__WHAT NEEDS TO BE DONE__
In the entries below, find each line with the word "agent" and pull it out.

Items from a dataset
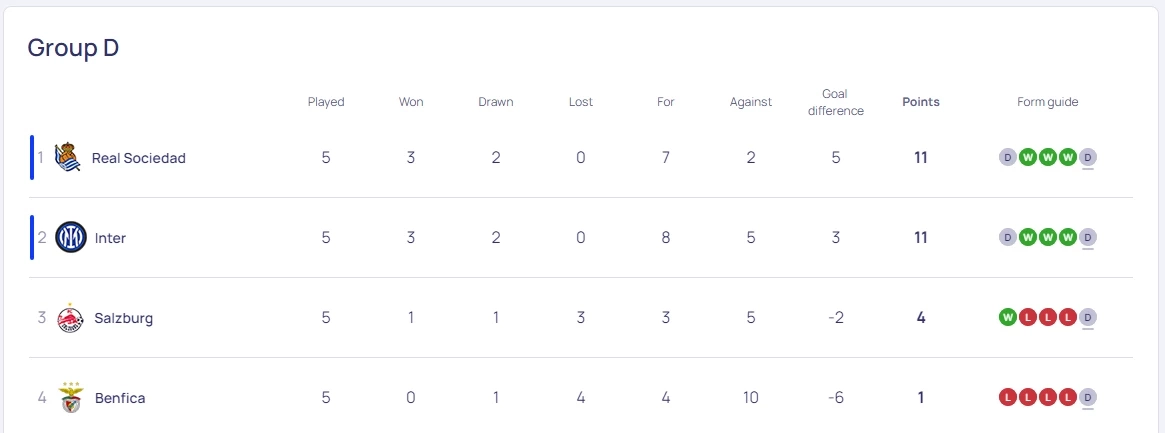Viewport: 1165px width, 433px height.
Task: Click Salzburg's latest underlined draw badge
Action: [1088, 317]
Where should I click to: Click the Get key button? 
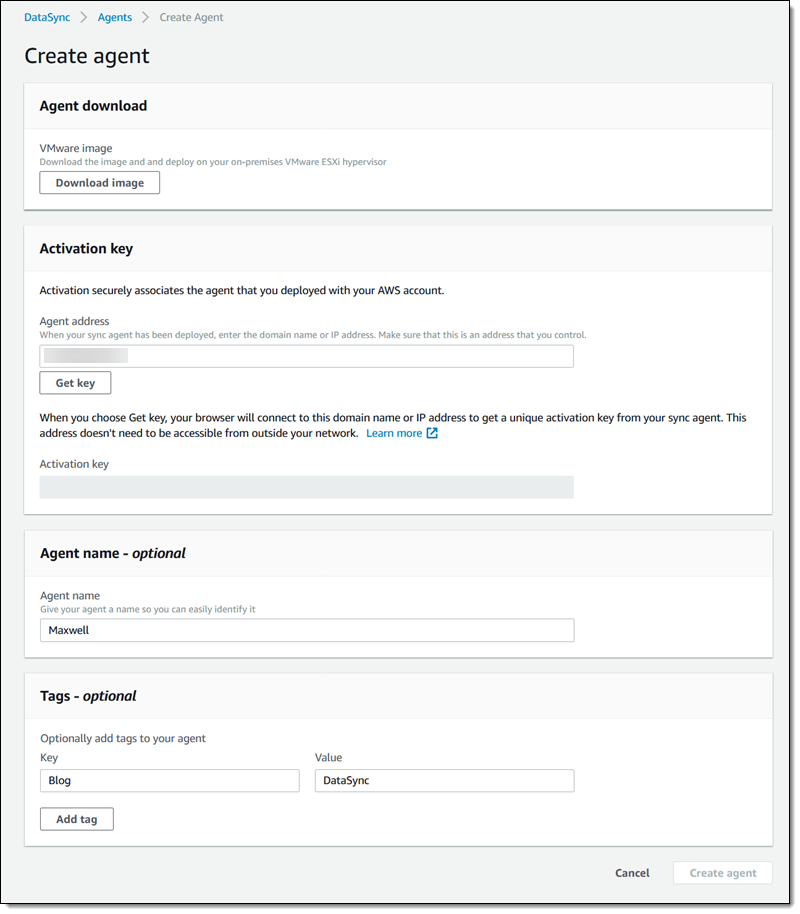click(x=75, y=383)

--

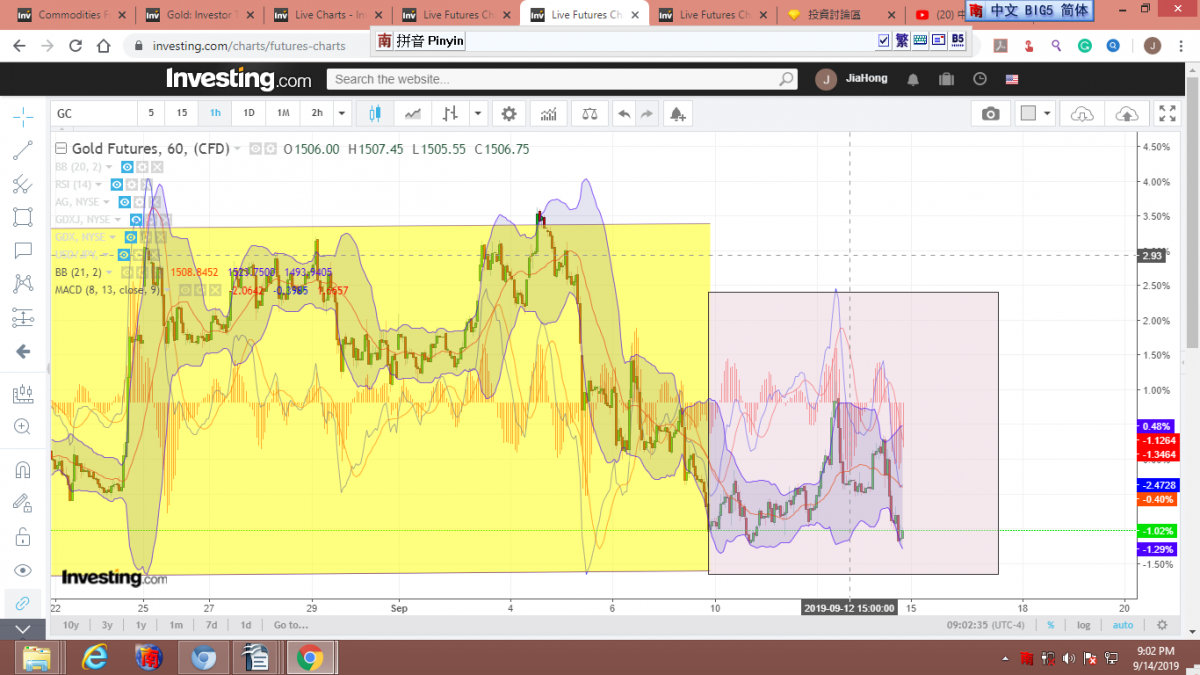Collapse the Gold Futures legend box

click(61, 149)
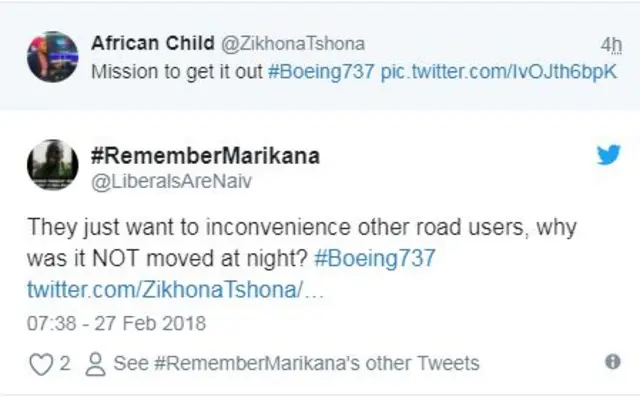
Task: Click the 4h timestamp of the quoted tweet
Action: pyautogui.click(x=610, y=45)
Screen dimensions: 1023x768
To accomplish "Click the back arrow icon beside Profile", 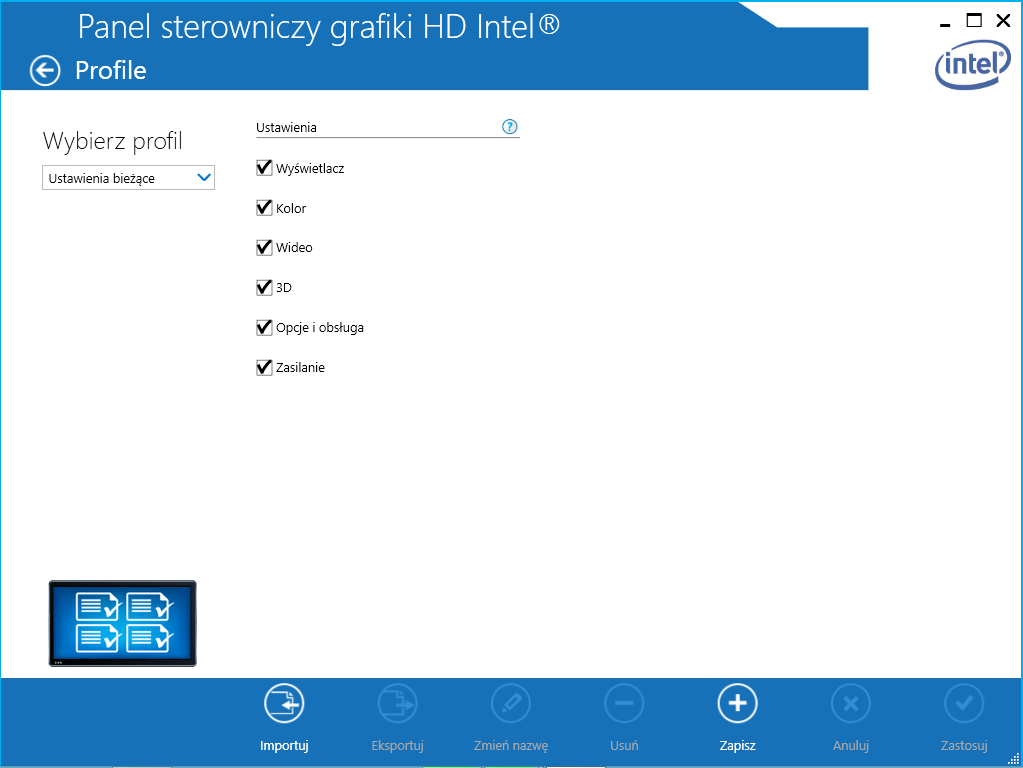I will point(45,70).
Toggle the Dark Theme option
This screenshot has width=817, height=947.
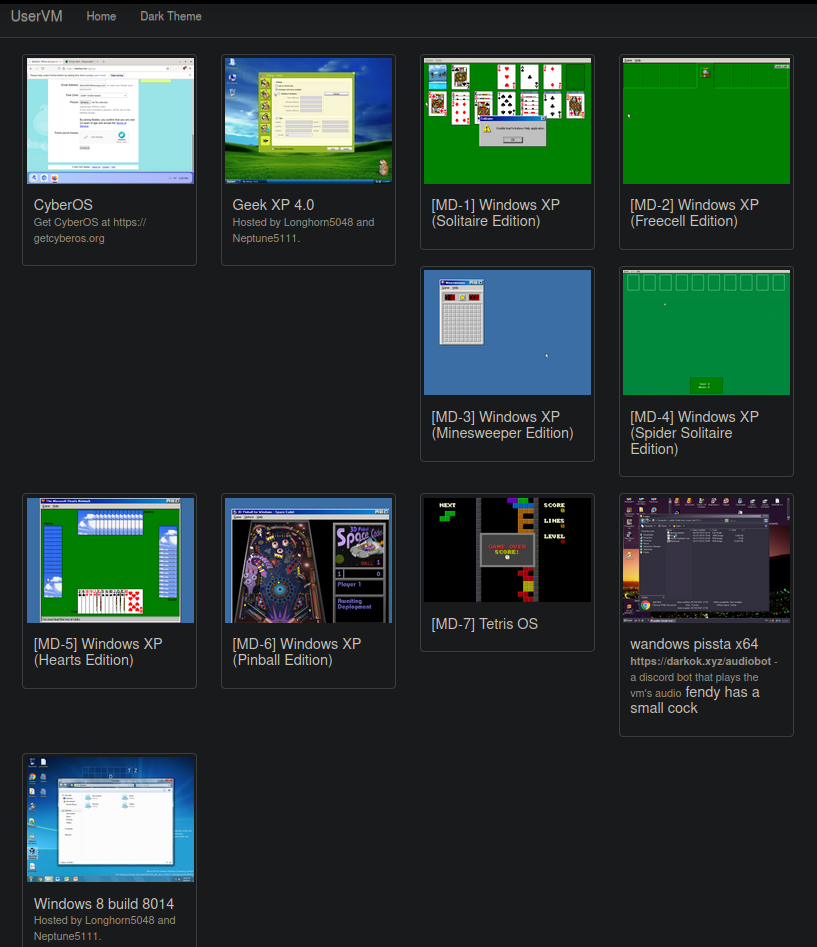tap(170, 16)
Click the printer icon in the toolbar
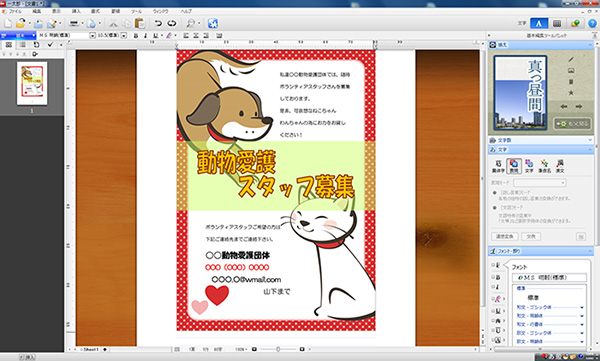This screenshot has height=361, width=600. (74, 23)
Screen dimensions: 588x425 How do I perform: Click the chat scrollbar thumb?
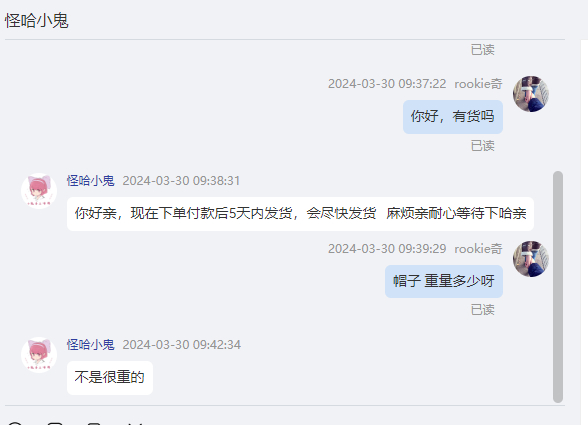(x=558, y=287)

---

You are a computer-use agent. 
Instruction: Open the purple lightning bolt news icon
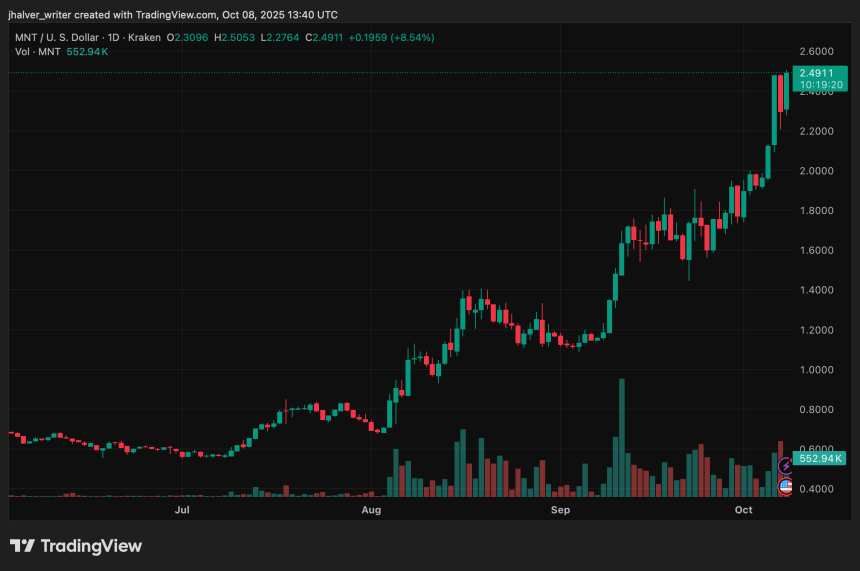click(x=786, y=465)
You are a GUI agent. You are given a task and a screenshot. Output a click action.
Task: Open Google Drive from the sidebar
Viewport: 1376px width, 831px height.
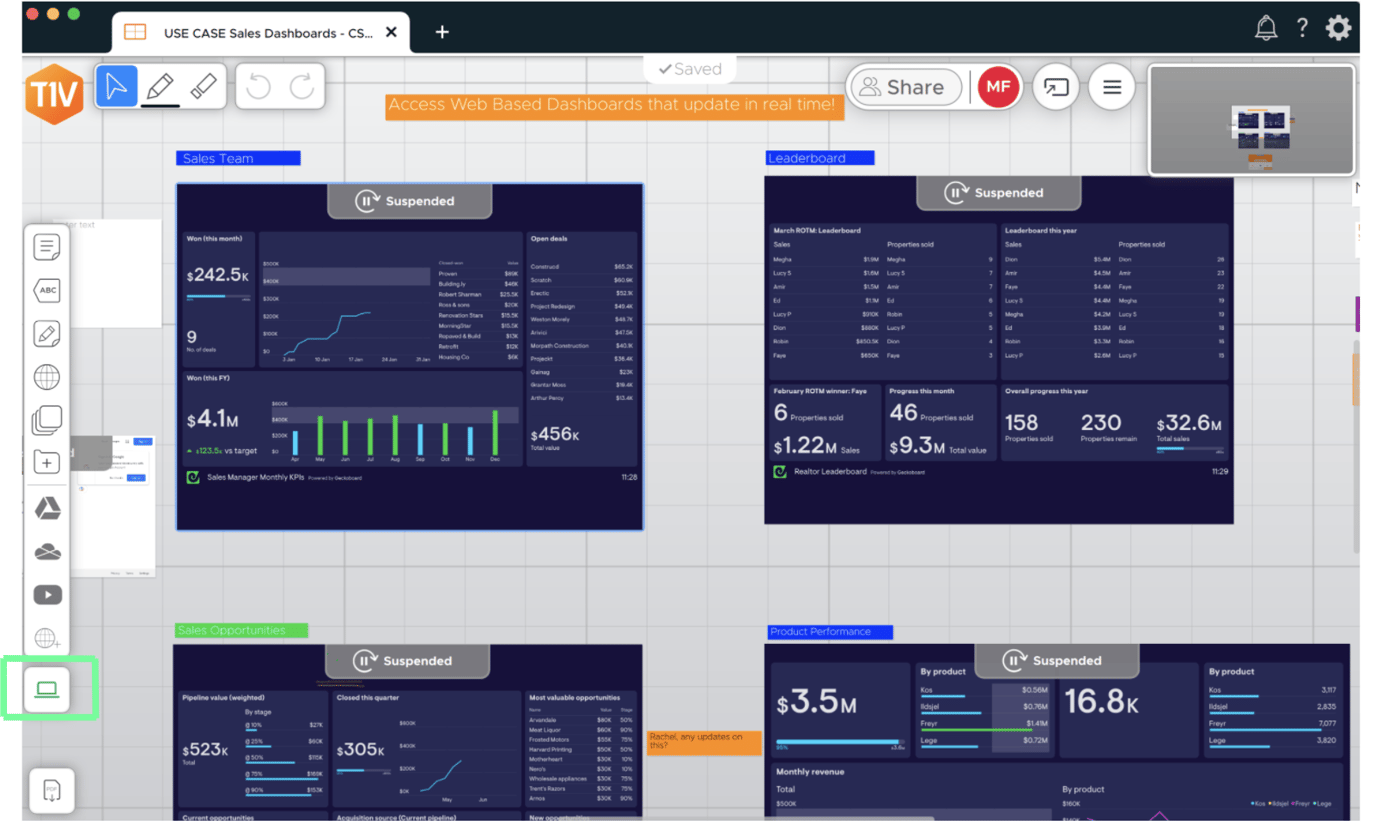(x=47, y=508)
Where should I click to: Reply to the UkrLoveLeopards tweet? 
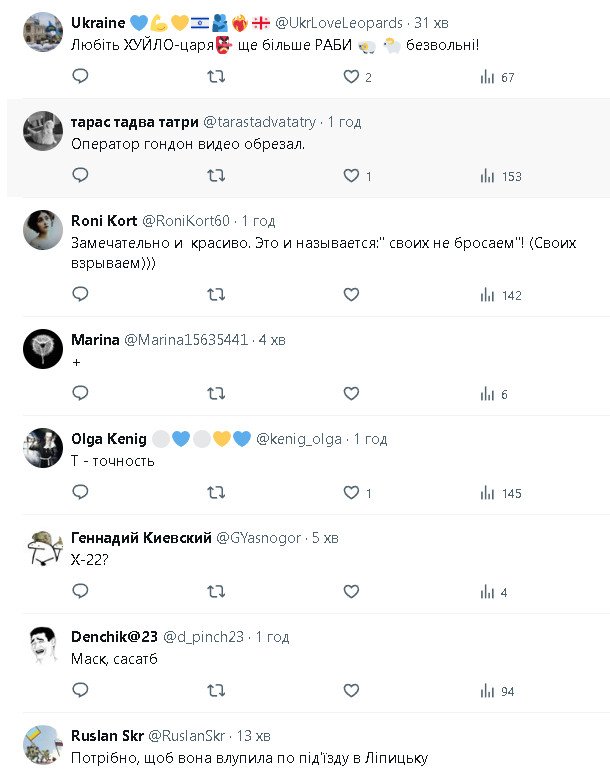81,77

__SOLUTION FOR THIS PROBLEM__
You are a computer-use agent. 
You are a GUI agent. You are given a task and a screenshot. Output a click action.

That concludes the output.